More acoustic beamformer questions

Keith Larson <k-larson2@NOSPAM.ti.com> wrote in message news:<3F9E91AD.1010304@NOSPAM.ti.com>...
> Hi Tom, Rune and Fred
> 
> I noticed one thing missing.  A common mistake when summing the signals 
> is that you cant sum power.  Instead you need to sum voltage, or in this 
> case its equivilent (if I remember correctly this is atmospheric pressure).
> 
> Consider the power density at a given radius R from the center
> 
>     P_R = Pin/R^2
> 
> Therefor for Voltage, that you can sum, you need to take the square root
> 
>    V_R = V_in/R
> 
> I ran into this many years ago when I designed a 'line source' array of 
> 16 full range 3" speakers (plus 24 tweeters).  If you think about this 
> for a moment you can visualize that at a given finite distance you will 
> be closer to some speakers than others and that the resulting wavefront 
> will not be spherical (like with one speaker) but a limited length 
> (truncated) cylinder.

The infamous "near field effects"... with bad lick you need to take 
phase fluctuations and local airflow into consideration as well. 
I saw a simulation of a sonar transmitter array where some of the 
elements actually acted as acoustic sinks, transforming the acoustic 
pressure back to electrical current. 

In my applications I have always assumed the "far field approximation",

  1/R_max = 1/R_min

to be true (R_max is the largest and R_min the smallest source-reciever 
distance). 

In a room there is also the problem of normal modes/standing waves and
multiple paths. It's not obvious how a beamformer will work (even if it 
will work at all) in a room.

> Solving for the frequency response for any arbitrary point is an 
> interesting problem.  I did so using calculus (difficult), FFT of the 
> imulse response and a direct computer simulation.  All three matched, 
> but what was interesting was that it gave a 3db/octave rolloff of the 
> high frequencies.  Better yet... it matched the measured response.

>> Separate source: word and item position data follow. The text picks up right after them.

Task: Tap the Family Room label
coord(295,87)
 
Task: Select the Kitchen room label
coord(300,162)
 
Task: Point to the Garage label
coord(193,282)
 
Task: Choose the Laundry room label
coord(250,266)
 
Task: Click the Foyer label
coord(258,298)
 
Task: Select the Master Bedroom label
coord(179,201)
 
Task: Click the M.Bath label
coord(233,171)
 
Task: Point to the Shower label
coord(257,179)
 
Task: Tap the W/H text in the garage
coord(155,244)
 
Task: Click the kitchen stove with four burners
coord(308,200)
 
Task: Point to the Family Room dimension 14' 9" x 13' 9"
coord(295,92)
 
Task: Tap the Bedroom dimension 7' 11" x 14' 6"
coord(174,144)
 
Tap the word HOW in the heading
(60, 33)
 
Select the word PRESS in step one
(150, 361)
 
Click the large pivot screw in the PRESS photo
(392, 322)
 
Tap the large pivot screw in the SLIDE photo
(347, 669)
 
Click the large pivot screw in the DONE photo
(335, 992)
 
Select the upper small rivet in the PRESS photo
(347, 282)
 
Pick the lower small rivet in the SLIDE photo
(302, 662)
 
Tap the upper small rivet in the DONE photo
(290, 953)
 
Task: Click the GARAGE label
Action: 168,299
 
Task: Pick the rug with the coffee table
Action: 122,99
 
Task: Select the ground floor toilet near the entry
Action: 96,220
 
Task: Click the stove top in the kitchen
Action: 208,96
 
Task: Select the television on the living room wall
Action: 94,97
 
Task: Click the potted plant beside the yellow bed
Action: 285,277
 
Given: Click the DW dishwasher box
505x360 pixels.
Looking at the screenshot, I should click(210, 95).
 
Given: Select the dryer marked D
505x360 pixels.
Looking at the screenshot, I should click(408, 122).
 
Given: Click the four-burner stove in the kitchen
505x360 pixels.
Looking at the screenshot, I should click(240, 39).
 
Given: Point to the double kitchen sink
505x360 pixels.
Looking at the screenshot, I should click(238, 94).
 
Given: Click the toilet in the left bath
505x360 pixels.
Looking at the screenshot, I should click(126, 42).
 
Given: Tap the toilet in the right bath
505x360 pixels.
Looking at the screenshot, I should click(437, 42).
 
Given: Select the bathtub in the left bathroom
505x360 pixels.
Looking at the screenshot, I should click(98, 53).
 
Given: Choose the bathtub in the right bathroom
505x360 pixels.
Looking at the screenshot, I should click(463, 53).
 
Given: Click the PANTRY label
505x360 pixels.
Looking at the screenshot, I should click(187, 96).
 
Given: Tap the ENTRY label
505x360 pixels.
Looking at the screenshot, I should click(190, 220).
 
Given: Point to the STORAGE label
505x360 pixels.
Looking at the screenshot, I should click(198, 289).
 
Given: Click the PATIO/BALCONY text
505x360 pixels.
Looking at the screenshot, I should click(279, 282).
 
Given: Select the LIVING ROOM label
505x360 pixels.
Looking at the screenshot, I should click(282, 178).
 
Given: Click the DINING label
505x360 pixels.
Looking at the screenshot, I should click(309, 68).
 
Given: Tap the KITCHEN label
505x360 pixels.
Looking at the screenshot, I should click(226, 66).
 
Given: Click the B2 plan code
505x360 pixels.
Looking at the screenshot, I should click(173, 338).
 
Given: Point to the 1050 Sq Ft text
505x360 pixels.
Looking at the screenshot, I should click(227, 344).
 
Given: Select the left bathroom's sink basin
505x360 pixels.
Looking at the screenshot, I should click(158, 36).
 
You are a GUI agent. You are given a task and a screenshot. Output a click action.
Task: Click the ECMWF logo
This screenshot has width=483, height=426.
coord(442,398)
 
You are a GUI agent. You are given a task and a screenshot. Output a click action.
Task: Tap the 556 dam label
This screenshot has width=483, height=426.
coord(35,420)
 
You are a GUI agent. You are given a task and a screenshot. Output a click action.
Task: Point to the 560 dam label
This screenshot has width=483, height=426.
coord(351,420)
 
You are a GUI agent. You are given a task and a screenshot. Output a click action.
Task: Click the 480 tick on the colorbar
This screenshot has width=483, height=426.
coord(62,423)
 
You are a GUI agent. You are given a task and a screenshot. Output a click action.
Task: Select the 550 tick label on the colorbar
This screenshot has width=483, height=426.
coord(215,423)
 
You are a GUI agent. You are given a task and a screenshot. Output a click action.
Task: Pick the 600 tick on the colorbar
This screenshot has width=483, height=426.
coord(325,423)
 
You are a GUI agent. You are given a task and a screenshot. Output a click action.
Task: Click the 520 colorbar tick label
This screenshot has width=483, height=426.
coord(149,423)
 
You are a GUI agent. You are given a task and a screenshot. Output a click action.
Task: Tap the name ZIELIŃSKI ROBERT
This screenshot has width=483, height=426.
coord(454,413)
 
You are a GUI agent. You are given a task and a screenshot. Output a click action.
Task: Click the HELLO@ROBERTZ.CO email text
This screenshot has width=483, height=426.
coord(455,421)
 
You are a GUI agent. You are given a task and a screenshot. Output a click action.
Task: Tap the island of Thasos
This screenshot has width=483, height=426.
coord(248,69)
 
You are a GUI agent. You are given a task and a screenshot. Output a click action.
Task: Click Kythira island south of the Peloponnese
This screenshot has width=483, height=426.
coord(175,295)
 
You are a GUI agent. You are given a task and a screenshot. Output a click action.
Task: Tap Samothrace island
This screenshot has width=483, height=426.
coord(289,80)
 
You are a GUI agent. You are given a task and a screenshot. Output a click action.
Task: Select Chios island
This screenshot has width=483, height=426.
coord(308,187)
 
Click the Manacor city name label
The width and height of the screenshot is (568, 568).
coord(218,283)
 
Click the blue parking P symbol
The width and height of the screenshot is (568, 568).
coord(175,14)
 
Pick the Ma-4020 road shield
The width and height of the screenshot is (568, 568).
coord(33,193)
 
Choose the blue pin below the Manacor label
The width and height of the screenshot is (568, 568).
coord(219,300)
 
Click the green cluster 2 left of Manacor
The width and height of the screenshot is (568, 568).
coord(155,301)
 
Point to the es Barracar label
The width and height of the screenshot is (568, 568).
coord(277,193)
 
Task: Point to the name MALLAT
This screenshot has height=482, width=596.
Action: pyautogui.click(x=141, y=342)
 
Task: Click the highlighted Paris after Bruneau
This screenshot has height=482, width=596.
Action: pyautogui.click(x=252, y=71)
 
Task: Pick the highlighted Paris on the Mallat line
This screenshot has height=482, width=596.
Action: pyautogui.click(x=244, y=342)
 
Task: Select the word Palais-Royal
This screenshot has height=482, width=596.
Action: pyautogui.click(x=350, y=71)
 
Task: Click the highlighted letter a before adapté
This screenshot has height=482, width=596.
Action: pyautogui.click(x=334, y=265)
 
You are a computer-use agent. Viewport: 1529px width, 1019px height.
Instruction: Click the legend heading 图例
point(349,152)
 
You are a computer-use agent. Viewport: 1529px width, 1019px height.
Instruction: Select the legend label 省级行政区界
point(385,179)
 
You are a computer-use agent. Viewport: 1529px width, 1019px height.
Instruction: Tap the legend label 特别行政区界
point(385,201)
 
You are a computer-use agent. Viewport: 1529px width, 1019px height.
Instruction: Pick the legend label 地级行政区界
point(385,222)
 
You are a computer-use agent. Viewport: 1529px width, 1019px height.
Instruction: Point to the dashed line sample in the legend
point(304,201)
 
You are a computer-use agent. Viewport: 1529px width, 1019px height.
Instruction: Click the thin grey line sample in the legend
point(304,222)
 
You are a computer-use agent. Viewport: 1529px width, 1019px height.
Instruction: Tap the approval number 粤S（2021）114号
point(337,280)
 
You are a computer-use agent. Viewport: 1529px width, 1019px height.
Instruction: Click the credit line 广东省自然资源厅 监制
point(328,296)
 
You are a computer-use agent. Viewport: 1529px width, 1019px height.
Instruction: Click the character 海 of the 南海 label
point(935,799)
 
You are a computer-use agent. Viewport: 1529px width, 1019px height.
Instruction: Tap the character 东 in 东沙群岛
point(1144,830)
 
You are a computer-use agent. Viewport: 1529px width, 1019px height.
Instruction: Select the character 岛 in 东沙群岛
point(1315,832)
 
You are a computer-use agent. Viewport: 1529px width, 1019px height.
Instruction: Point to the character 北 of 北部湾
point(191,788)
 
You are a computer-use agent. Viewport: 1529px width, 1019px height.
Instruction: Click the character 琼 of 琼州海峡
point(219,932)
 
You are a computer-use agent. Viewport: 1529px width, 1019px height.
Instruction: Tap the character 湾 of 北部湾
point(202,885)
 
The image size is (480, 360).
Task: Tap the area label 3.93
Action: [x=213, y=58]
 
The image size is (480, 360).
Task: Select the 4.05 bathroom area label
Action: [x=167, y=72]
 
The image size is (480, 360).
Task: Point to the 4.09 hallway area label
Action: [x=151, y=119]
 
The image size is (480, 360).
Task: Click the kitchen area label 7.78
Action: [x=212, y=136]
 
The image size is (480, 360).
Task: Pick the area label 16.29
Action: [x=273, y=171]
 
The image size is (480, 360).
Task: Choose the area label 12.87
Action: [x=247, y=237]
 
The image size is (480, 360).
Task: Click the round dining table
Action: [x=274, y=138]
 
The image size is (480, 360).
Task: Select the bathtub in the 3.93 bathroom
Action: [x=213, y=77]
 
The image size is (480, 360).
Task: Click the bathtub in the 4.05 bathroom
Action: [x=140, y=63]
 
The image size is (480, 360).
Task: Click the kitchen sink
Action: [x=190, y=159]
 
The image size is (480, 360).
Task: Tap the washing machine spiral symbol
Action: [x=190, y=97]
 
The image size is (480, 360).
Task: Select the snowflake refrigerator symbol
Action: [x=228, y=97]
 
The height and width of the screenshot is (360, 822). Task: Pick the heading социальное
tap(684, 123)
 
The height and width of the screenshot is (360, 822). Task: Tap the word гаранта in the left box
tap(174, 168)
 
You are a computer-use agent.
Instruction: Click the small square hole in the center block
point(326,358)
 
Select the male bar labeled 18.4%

Three simulations that not only agreed with each other, but also matched 
the real world? That's not an everyday event. Great work!
 
Rune

Tom wrote:
> I was just wondering if an acoustic beamformer can be made to work in
> reverse. Suppose we have say eight loud speakers, can the sound be
> focused in a narrow 'corridor'? To a certain extent I expect hi-fi
> surround sound is doing something similar but there the speakers
> surround you - here they would be together in an array.I wonder What
> would happen in the limit ifwe could have say 100 small loud speakers or
> similar transducers?
> 
> Tom
> 
> 
Ideally the principle  of reciprocity would apply.  Most of the 
(receiving) beamforming literature assumes that each transducer has no 
effect on the the other transducers around it.  Mechanical impedance is 
  force/velocity.  When you have a group of transducers pushing on the 
same column of air, you have coupling effects that can't be neglected. 
There's a short section in Urick's book "Principle of  Underwater Sound" 
if I recall correctly.  I had an opportunity of taking a class that 
Urick taught and one of his comments was that people fried a lot of amps 
before they figured out what was going on.